───── Data extract ─────

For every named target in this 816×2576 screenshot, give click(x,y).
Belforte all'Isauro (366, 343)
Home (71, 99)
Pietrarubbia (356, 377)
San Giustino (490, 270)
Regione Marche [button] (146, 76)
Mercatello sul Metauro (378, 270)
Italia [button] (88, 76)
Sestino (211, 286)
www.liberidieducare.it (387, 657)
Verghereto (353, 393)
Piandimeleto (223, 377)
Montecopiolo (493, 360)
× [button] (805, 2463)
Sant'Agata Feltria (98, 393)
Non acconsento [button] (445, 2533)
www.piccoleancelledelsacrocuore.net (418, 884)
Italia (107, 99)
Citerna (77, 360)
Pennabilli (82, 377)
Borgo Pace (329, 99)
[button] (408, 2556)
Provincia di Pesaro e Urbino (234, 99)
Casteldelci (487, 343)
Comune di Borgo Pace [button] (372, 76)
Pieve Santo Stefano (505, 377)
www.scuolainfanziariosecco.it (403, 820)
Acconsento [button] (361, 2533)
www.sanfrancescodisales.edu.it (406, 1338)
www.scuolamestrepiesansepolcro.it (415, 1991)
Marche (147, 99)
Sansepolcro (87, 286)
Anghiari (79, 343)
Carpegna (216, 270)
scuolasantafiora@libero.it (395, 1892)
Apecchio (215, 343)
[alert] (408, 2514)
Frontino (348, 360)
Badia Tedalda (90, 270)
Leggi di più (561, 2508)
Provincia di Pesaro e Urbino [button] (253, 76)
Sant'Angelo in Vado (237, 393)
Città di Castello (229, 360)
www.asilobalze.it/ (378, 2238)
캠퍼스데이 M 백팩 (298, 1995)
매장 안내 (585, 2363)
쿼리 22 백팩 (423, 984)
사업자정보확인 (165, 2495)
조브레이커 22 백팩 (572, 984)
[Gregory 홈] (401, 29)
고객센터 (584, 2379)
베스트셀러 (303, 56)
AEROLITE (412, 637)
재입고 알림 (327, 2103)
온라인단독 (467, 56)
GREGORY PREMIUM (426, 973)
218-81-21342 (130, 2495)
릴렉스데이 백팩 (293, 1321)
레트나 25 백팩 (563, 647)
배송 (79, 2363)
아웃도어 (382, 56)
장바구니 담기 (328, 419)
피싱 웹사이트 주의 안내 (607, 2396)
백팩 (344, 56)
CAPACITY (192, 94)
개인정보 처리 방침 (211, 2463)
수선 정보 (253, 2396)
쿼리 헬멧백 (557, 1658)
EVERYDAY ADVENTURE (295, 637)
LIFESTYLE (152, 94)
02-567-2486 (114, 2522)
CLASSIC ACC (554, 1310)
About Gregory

─────

What to produce ->
Starting with the first line of the entries, transcribe every line up to and including the one with "Montecopiolo (493, 360)".

Solved exercise ->
For every named target in this 816×2576 screenshot, give click(x,y).
Belforte all'Isauro (366, 343)
Home (71, 99)
Pietrarubbia (356, 377)
San Giustino (490, 270)
Regione Marche [button] (146, 76)
Mercatello sul Metauro (378, 270)
Italia [button] (88, 76)
Sestino (211, 286)
www.liberidieducare.it (387, 657)
Verghereto (353, 393)
Piandimeleto (223, 377)
Montecopiolo (493, 360)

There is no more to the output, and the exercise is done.